WORKING PAPERS
I develop and estimate a model of endogenous teacher effectiveness, where both teachers and students exert effort to produce knowledge. I use rich data to estimate the model and recover flexible distributions of students' endowments, teachers' general teaching skills, and teachers’ marginal effort costs. In counterfactual analyses, I quantify the achievement gains from various teacher-to-classroom reassignment interventions. I find that these interventions can improve average student achievement and that ignoring endogenous effort adjustments can distort the distribution of gains. Additionally, I find that standard value-added specifications nested within the model have limitations in identifying effective teachers for low-performing classrooms.
Do poor mental and physical health scar early-career labor market trajectories? Using longitudinal data from HILDA and exploiting adverse life events as plausibly exogenous health shocks, we document strong short-run deterioration in mental health following these events. Motivated by this evidence, we estimate a dynamic discrete choice model that jointly characterizes the evolution of mental and physical health and their two-way interactions with schooling and early-career labor market decisions. Poor mental health substantially lowers full-time employment, raises nonemployment, and generates persistent scarring that depresses earnings. Counterfactuals show that early-life mental health shocks are a major source of long-run inequality, with transitory shocks producing enduring scarring.

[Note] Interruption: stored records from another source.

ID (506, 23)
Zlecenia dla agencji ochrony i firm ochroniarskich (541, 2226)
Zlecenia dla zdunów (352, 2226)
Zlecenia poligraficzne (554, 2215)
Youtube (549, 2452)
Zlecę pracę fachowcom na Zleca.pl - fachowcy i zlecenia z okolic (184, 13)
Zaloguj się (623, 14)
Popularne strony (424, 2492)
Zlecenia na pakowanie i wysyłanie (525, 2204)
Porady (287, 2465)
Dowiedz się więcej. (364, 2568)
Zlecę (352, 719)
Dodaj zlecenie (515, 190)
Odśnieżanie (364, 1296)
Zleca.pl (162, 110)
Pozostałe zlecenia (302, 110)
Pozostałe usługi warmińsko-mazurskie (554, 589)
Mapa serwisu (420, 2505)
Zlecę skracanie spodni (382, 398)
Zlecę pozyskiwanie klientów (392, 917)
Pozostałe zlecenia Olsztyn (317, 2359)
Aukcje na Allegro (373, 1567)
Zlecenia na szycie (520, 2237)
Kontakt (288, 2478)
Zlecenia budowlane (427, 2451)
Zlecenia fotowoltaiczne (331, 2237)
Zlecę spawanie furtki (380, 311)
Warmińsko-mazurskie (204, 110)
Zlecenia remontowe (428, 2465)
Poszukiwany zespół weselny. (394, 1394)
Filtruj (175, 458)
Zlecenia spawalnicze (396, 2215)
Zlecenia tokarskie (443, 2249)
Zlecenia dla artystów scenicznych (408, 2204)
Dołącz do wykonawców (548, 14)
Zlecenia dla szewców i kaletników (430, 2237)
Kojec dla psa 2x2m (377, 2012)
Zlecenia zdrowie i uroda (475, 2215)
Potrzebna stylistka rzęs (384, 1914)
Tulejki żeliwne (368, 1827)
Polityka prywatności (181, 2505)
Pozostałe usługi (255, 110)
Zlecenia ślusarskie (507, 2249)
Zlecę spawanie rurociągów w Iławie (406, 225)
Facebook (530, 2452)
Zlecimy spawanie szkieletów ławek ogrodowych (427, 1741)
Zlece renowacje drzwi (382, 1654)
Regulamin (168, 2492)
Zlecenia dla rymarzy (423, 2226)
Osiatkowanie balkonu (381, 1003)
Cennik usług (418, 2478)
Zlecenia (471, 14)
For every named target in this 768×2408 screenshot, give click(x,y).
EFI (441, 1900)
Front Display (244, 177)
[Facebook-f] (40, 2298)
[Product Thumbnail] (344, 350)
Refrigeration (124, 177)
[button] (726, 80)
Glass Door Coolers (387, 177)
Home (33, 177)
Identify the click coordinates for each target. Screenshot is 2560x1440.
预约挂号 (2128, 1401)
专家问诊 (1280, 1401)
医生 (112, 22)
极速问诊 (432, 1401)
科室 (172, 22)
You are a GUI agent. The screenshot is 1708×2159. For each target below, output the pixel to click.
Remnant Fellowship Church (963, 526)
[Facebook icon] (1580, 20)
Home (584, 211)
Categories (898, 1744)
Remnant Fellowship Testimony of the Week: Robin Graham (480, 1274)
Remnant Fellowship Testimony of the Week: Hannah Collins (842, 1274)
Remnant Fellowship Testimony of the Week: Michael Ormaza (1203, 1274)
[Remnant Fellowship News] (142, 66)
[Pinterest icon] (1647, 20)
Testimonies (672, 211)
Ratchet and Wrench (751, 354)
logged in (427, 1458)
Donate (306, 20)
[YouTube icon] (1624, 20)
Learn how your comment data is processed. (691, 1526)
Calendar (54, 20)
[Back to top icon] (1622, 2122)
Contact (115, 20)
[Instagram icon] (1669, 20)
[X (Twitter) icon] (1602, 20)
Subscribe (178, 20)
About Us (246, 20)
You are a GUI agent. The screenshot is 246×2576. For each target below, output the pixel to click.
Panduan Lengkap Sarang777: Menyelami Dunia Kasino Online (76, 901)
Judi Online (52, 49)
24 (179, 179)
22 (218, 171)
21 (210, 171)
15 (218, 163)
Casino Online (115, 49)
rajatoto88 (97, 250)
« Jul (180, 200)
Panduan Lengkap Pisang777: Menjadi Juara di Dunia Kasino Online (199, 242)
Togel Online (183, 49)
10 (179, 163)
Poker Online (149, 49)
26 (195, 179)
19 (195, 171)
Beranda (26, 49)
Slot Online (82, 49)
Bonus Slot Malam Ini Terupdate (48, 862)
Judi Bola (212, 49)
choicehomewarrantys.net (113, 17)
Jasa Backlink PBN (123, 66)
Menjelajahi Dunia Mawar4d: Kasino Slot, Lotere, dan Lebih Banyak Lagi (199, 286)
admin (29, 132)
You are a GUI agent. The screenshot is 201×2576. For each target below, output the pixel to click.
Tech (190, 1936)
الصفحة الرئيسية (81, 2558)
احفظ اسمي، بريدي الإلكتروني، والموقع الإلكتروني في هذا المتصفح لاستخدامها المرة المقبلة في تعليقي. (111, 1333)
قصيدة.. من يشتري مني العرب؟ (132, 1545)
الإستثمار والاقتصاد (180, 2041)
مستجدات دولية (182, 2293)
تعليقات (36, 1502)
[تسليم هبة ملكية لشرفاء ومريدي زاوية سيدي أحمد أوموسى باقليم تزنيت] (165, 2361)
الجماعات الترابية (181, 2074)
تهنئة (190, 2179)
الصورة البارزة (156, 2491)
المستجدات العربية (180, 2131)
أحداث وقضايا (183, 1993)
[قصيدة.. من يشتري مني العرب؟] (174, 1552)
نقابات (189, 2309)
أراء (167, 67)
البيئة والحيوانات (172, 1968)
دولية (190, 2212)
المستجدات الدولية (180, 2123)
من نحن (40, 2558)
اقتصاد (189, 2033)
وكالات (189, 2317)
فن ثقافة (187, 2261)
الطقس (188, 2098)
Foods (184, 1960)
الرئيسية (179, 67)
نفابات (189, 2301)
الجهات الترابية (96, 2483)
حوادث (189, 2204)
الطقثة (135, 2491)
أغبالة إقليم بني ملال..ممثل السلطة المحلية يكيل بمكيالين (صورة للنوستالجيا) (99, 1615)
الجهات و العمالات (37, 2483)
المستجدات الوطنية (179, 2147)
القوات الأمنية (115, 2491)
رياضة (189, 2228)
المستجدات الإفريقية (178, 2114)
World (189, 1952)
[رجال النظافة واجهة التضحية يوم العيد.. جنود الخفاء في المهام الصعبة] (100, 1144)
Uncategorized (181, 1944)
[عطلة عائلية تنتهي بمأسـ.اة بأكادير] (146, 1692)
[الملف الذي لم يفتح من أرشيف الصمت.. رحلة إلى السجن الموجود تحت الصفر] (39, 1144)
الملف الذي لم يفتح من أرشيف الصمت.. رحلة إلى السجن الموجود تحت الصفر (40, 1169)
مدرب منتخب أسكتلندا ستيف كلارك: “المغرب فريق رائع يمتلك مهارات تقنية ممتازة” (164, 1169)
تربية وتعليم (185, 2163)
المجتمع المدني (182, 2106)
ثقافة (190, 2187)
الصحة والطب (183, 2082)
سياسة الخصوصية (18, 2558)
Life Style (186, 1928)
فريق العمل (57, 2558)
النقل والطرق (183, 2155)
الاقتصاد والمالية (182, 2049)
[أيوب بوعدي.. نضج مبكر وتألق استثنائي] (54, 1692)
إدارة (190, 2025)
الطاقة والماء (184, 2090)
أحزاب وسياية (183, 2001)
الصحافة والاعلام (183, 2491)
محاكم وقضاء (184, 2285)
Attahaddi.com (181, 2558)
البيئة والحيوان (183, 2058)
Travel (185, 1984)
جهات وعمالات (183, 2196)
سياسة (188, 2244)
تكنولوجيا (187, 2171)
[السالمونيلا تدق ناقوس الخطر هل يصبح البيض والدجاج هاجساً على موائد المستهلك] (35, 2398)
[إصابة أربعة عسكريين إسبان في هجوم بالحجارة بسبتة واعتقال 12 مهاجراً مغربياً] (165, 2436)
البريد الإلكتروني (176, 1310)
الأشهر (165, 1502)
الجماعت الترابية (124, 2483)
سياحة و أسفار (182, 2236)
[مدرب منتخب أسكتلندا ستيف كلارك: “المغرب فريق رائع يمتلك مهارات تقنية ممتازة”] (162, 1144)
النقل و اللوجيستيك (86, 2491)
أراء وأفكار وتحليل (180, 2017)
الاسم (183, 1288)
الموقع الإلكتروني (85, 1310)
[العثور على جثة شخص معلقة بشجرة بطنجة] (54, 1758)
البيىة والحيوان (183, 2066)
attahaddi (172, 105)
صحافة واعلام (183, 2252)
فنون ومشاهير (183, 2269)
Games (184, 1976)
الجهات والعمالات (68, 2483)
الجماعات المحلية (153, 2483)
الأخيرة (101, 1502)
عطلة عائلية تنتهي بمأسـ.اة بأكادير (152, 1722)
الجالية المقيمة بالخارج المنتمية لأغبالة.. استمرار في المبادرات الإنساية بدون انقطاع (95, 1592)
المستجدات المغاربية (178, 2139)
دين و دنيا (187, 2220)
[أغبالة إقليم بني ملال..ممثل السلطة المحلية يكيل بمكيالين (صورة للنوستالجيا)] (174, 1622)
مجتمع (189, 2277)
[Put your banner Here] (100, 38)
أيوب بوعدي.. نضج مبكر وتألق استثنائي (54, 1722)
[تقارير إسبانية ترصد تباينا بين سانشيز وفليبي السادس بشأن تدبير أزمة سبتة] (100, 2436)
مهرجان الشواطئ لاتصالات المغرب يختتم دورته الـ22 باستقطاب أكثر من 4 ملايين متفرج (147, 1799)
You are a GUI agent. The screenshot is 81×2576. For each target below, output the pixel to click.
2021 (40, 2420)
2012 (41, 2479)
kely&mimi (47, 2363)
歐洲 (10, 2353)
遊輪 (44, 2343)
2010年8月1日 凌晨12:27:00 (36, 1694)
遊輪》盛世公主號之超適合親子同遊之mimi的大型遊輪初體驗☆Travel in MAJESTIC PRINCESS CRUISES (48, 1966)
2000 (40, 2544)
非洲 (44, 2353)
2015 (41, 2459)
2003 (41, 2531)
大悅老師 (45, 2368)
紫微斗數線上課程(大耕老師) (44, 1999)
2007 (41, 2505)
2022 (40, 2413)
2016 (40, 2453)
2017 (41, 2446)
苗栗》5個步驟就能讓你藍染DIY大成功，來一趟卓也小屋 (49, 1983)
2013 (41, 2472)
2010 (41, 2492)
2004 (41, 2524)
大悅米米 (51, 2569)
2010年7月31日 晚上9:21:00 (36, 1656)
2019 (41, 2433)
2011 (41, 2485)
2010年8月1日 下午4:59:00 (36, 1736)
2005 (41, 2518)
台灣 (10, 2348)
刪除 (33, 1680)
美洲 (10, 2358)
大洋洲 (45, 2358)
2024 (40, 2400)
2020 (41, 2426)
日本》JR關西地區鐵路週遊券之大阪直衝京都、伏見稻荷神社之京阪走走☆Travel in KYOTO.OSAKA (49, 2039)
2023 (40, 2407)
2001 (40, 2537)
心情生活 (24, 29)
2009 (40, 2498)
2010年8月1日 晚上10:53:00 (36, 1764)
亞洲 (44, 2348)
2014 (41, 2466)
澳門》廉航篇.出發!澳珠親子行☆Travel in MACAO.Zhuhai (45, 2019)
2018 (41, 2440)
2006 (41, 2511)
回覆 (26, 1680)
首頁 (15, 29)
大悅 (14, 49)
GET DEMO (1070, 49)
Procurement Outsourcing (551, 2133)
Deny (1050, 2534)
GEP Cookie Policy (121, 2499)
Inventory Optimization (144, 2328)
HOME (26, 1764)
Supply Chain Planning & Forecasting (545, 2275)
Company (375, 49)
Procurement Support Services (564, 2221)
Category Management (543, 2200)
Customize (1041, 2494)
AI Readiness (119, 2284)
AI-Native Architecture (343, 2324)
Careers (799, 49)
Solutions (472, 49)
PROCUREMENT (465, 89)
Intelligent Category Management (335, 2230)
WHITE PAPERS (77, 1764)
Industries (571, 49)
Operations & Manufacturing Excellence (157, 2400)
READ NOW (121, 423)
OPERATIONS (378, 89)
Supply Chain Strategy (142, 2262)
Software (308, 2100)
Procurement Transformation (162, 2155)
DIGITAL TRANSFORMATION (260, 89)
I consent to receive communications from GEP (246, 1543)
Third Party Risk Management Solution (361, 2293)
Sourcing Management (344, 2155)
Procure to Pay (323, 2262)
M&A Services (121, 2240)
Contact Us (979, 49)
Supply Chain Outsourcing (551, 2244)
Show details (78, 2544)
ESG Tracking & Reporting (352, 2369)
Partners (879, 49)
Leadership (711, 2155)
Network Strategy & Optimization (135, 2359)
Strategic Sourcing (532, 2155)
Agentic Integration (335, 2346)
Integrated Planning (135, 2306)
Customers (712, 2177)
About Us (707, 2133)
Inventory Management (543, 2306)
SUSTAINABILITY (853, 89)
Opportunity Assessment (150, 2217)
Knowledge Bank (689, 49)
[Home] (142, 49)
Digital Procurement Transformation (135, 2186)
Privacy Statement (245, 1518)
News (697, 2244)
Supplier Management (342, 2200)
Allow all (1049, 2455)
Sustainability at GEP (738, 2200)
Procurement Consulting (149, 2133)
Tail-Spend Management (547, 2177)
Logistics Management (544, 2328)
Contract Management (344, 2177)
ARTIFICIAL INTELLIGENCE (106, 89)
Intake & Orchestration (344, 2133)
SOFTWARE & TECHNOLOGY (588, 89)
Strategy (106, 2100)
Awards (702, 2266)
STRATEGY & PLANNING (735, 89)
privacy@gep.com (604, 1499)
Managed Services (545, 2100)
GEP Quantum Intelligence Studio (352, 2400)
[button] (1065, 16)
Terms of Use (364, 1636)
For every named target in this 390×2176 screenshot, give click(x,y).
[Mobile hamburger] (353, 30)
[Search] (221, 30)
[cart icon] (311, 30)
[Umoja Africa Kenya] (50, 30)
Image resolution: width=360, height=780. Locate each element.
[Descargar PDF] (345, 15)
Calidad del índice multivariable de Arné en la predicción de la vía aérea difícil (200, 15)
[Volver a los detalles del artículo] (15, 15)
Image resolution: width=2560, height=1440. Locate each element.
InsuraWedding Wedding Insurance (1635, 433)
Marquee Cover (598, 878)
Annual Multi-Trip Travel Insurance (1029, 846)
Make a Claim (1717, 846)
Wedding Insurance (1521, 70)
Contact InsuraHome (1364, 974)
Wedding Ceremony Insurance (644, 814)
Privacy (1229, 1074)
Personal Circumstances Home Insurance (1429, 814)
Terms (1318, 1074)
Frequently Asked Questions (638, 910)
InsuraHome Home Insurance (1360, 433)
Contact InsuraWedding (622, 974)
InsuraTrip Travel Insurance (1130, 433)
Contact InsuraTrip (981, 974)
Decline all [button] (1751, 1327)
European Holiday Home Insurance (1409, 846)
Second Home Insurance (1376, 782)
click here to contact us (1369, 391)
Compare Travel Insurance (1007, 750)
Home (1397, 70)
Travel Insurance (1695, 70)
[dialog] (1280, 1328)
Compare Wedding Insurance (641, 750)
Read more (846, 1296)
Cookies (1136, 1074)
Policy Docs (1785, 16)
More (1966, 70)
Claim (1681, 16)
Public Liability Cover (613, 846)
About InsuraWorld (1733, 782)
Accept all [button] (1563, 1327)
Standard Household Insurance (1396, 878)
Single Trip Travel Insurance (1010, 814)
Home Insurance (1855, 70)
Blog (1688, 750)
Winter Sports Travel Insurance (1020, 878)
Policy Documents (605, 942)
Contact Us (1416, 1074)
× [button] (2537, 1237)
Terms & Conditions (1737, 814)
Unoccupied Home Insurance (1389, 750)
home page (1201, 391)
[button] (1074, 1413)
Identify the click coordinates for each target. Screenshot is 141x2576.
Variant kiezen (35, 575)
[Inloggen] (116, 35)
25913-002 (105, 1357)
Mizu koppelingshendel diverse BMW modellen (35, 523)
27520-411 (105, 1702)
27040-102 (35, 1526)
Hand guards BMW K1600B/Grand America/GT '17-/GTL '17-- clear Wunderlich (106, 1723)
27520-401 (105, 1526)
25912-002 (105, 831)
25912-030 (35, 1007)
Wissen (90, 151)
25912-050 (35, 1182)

A Dynamic Model of Academic Performance: Grading Schemes and Student Achievement
I develop and estimate a dynamic model of student participation and effort in a course to study how grading weights on problem sets and midterms affect performance over the semester. Using rich data from an introductory economics course in Argentina, I find that shifting weight toward midterms increases participation and achievement among lower-performing students, while the opposite is true for higher-performing students. Offering students a menu of syllabi can substantially improve overall performance. In 2025, students could choose between alternative grading schemes. I use this data for out-of-sample validation and find that the characteristics and performance patterns of these students are consistent with the model implications.
WORK IN PROGRESS
Group or Individual Teacher Bonuses? An Estimation of the Potential Gains
This paper studies how different teacher performance pay schemes would perform if optimally designed. I use publicly available data from a teacher incentive experiment in Andhra Pradesh, India, which included both individual and group piece-rate bonuses. First, I recover production and utility parameters from the control and individual-incentive treatment. I then simulate the group-incentive game to infer the likelihood that teachers play a free-riding outcome versus a cooperative (first-best) outcome. With these estimates, I evaluate counterfactual incentive structures to compare the potential gains from individual- and group-based schemes.